As the crisis in Iraq deepens, the residents of Mosul under occupation by Islamic State of Iraq and Syria (ISIS) forces appear to be waiting patiently for events to unfold in the south. Many fear to leave the relative safety of their homes. Water and fuel are running scarce. Electricity lights up for only two hours a day. There is no Internet. Correspondents who have visited the city report a tension. Residents are fearful to resume their daily lives. There is little traffic. The once bustling market places are barely attended. Roads are open everywhere. There are scattered guards and gunmen riding the occasional SUV flying a black flag. For a city once boasting over three million people in its hub and suburbs, life appears to be at a stand still.
Essential services like electricity, water and fuel are deteriorating at a rapid pace. No international aid agencies have been reported to be working in the city. Fuel prices have skyrocketed in neighboring Kurdistan where residents have been forced to travel to purchase what they can and return. No supply trucks come to the city. Workers at hospitals and health clinics do not know whether the government of Iraq will pay them or their new ISIS overlords who have reportedly emptied the coffers of Mosul banks. With modern medical aid and electricity scarce, residents have chosen to stay indoors to brave the storm.
ISIS has setup a make-shift government of former Baathists, disgruntled Sunni tribal leaders and opportunists but no steps appear to have been taken to address the critical shortages. The city has reportedly been divided into administration zones policed by a local militia boss, an emir, who reports directly to the new governor. There is a clear feeling among the frightened residents that ISIS militants and their new allies would respond to any provocation with violence. The make-shift government has outlawed guns in the city, except with their own members, and has offered amnesty to former police officers and security guards if they hand over their weapons and swear an oath to the new regime. Many have done so in the hopes of calming the militants’ paranoia.
So far in the crisis, ISIS has restrained violence against other religious groups in the city but symbols and monuments of traditional medieval Islam have been destroyed, an indication of militants’ modern extremist Islamic ideology. A statue dedicated to the medieval poet Abu Tamman and the tomb of the medieval Kurdish historian Ibn al-Athir have reportedly been destroyed, as well as a statue of the 19th century composer Othman al-Mosuli. On Thursday, the militants destroyed a local religious site in the Qabr al-Bint area of western Mosul and the Catholic church built by Dominicans in the 19th century has been set afire and guards posted outside.

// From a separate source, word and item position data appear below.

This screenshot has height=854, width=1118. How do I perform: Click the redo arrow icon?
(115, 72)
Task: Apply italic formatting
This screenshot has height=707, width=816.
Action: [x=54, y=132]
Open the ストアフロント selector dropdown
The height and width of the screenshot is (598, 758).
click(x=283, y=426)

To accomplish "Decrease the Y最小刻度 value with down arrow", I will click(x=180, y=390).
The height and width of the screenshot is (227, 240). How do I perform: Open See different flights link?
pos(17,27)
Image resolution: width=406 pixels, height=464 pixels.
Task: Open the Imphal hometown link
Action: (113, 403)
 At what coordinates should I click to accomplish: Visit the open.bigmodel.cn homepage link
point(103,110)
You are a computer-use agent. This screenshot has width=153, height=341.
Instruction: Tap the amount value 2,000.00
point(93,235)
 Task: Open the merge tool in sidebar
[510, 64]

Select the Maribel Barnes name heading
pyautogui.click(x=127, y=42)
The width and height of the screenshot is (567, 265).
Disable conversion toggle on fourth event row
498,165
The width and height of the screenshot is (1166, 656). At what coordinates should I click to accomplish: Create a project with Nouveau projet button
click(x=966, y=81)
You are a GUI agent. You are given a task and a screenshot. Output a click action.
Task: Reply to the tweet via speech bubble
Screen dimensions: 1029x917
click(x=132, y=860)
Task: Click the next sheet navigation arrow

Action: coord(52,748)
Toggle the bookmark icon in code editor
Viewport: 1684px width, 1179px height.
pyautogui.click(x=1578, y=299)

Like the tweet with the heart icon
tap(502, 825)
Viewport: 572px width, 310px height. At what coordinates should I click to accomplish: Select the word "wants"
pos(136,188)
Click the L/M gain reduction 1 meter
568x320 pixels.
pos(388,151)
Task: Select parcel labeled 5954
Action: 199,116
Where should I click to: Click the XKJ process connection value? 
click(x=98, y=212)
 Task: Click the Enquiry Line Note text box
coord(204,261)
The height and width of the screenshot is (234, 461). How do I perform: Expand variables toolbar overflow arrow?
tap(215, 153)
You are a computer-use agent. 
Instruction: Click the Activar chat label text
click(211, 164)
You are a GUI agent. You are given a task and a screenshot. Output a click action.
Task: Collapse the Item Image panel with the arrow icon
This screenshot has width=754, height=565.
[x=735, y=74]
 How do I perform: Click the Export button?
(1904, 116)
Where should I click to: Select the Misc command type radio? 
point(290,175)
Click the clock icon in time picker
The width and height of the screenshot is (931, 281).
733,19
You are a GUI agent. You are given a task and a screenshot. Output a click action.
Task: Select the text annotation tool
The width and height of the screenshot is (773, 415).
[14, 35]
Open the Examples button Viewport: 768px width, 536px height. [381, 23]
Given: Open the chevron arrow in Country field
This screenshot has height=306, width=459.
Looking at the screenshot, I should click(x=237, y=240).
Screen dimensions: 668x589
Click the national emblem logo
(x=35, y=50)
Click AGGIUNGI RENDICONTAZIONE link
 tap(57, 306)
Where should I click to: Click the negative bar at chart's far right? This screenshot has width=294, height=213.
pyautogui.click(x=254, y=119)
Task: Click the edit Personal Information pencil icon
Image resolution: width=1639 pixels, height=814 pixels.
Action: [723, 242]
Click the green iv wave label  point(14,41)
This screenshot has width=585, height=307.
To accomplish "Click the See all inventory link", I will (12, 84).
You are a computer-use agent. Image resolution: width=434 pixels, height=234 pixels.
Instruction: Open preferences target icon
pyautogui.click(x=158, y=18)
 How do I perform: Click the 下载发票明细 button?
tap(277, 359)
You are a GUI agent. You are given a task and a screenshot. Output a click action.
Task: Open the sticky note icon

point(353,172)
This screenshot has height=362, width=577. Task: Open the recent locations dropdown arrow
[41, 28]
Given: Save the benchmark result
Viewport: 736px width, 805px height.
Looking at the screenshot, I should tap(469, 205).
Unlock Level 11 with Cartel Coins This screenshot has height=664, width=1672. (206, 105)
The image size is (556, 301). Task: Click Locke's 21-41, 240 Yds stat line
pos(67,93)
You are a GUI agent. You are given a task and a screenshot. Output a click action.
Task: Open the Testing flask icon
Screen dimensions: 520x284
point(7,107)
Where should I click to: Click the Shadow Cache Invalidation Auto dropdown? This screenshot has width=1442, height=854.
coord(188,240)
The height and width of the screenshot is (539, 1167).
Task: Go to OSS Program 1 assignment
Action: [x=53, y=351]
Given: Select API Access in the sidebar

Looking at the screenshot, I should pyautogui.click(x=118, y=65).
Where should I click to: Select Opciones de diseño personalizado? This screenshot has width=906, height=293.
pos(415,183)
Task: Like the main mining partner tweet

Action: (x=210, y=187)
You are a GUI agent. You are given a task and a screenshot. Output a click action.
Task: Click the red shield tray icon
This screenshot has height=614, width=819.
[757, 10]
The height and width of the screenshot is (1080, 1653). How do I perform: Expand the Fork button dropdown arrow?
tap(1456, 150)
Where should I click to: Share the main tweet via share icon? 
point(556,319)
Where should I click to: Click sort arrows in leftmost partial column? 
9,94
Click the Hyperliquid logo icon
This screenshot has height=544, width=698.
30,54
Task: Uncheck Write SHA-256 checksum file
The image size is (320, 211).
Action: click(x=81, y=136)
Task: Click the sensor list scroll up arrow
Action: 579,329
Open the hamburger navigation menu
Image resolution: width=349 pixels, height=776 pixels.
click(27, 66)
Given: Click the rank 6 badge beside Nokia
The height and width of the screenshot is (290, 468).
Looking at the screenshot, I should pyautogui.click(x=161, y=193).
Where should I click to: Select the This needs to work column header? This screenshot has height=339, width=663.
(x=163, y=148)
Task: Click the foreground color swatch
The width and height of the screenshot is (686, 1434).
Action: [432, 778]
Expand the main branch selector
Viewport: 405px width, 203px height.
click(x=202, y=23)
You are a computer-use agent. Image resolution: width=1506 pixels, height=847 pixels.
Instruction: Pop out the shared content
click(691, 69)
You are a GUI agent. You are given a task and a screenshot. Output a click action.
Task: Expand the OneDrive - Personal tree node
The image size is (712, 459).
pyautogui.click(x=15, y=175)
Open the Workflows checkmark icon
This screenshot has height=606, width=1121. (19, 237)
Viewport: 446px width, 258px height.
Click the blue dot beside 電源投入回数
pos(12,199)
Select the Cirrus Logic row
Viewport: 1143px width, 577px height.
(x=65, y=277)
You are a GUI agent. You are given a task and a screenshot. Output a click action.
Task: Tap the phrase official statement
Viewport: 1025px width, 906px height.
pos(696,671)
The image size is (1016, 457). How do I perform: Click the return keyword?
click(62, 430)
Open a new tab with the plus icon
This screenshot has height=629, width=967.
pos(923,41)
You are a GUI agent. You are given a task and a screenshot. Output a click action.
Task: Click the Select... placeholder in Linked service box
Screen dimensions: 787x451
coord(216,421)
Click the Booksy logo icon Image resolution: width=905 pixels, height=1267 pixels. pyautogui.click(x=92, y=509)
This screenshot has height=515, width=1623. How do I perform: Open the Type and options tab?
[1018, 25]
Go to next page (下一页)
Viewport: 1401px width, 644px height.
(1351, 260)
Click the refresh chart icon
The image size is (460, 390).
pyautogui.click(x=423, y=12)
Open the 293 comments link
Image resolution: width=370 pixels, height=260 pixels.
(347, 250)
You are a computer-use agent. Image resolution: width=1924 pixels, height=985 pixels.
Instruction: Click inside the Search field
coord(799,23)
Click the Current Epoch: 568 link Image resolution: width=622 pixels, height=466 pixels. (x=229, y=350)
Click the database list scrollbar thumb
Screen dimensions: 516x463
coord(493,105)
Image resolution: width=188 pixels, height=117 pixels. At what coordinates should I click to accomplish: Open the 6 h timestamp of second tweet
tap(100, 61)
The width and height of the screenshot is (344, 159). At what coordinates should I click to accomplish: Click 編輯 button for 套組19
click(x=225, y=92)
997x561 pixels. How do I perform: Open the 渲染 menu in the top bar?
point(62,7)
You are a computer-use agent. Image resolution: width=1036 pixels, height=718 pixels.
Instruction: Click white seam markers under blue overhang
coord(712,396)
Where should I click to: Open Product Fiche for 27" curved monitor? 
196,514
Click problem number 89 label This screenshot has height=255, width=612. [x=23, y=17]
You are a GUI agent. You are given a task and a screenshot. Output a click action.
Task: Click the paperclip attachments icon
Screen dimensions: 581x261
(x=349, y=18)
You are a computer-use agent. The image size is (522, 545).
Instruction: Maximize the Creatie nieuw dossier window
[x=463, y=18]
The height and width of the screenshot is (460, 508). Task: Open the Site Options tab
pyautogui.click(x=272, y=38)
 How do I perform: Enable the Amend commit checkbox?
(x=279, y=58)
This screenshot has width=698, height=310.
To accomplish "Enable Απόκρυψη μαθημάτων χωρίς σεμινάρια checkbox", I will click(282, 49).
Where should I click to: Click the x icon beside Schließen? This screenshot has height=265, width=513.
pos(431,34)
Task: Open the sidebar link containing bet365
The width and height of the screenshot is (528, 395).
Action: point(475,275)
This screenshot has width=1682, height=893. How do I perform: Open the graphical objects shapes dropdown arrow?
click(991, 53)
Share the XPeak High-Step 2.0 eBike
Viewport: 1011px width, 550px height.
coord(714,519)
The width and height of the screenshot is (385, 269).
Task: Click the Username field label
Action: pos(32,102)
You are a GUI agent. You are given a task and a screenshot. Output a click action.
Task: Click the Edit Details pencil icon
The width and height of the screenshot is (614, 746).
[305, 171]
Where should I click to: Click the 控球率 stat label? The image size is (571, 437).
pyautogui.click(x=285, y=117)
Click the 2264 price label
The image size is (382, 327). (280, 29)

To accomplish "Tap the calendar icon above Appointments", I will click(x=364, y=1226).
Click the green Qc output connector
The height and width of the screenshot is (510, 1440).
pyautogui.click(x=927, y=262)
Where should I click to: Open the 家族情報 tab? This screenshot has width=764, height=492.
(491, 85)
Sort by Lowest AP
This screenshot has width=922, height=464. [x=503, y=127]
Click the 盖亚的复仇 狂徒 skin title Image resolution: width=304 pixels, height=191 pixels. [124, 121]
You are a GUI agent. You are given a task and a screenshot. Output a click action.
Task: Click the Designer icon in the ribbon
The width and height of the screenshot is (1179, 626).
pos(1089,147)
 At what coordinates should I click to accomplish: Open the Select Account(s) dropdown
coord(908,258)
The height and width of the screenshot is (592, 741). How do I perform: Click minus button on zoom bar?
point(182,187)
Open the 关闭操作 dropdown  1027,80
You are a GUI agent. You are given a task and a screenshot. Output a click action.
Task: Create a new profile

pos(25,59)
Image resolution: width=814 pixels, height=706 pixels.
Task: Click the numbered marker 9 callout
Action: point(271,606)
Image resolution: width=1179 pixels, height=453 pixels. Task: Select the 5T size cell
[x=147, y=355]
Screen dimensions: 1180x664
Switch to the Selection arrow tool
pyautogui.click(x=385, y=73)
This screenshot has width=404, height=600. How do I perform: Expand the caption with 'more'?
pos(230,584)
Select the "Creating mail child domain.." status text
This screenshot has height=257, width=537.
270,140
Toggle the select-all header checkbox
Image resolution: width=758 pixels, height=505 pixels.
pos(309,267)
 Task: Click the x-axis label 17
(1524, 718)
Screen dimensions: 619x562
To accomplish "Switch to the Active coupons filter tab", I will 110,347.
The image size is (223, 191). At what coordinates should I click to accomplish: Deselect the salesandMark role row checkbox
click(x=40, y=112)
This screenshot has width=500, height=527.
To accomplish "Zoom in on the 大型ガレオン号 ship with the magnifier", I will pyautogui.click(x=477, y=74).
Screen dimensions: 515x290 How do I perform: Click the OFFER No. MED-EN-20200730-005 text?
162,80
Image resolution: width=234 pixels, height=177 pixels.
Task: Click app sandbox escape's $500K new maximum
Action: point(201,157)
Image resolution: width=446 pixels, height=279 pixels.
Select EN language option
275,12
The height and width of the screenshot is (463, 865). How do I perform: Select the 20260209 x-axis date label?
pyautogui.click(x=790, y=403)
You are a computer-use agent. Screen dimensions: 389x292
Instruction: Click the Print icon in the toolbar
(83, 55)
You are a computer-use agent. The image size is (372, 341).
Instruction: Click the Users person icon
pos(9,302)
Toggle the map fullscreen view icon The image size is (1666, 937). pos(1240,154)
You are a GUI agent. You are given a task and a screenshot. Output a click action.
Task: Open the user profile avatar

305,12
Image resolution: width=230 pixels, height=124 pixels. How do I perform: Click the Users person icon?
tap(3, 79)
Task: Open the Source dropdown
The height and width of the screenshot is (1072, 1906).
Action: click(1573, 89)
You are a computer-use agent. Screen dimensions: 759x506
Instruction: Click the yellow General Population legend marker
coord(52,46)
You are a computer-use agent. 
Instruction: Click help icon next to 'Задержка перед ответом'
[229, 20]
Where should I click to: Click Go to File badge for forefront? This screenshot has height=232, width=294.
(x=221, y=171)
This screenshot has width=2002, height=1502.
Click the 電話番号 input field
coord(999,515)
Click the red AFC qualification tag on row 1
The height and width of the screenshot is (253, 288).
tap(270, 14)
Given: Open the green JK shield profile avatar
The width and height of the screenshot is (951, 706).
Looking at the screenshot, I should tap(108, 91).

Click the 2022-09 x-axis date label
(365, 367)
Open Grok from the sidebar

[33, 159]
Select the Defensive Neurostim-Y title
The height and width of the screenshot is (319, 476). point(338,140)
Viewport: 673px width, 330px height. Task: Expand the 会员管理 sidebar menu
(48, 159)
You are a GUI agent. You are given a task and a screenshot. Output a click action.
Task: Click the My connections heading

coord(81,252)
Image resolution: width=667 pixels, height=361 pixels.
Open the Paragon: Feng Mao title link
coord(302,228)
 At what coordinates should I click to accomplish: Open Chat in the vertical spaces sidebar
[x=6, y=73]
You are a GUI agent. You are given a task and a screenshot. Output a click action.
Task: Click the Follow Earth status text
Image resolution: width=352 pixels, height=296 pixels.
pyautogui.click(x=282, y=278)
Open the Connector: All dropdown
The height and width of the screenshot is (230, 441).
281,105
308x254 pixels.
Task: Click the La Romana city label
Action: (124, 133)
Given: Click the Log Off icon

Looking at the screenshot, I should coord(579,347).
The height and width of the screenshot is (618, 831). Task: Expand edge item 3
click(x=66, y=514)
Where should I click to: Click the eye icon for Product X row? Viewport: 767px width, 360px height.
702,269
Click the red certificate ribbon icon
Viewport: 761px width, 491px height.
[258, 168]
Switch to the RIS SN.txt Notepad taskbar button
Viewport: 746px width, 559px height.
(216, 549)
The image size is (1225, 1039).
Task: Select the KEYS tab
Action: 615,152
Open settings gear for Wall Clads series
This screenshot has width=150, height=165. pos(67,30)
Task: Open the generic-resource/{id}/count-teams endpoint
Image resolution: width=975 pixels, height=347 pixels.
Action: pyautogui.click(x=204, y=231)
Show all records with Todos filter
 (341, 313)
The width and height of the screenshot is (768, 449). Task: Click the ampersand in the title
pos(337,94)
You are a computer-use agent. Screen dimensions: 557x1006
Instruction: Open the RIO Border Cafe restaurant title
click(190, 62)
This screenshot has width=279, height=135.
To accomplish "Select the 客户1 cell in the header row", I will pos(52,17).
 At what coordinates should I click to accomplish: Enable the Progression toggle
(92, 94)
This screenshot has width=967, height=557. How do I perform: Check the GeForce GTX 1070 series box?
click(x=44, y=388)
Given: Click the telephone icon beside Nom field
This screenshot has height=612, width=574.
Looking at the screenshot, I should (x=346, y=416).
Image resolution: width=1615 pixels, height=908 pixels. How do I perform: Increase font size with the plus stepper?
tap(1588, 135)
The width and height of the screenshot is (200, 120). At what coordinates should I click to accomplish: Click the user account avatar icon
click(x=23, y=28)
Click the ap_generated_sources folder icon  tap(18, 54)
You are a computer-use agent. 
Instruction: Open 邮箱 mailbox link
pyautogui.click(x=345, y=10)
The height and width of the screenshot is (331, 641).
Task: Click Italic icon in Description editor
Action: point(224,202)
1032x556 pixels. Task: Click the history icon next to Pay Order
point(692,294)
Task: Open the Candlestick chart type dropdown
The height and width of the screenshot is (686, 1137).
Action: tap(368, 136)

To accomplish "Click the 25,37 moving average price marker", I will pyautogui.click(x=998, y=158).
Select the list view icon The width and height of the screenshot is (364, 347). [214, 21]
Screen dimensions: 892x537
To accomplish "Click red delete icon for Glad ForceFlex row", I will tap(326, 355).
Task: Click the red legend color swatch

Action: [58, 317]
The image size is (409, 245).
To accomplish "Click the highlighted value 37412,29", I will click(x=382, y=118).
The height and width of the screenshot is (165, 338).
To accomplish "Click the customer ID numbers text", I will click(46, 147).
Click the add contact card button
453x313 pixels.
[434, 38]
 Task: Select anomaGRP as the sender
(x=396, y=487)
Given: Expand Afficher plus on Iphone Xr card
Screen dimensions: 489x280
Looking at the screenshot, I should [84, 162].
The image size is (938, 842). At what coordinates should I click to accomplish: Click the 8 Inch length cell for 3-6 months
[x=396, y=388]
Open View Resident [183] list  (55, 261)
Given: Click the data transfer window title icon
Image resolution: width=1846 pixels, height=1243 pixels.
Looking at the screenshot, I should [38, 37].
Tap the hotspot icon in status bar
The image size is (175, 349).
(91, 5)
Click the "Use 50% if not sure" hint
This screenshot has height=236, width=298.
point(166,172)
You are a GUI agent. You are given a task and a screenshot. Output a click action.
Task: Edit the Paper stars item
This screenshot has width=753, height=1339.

Mosul is home to the largest Assyrian Christian community in Iraq. When the city was threatened by insurgents, 160 Christian families were among the refugees fleeing east and south into Iraqi Kurdistan and elsewhere. Many Assyrian Christians still hide in the city.
There is a small sense of relief among Mosul residents that the daily terror of bombings and the central government’s response of roadblocks and checkpoints that existed before the occupation are gone. Now the terrorists are the governors. The animosity and mistrust that existed between government security forces and Mosul residents before the occupation contributed to the government’s precipitous flight from the city. For the moment, the streets are free and clear and seemingly safe in the calm. Most residents of Mosul recognize this brief interlude of peace to be only transitory, however. They are waiting for the possibility that the government in Baghdad will win in the south and push ISIS back.
Whatever happens in the south, the future looks grim for the city. Mosul will either be exposed to government attack should ISIS choose to make a stand there, or the residents will have to endure the continued occupation of violent extremists who have shown no interest in governing the city except with force. Iraq is in crisis, and another crisis looms for three million people in Mosul under occupation.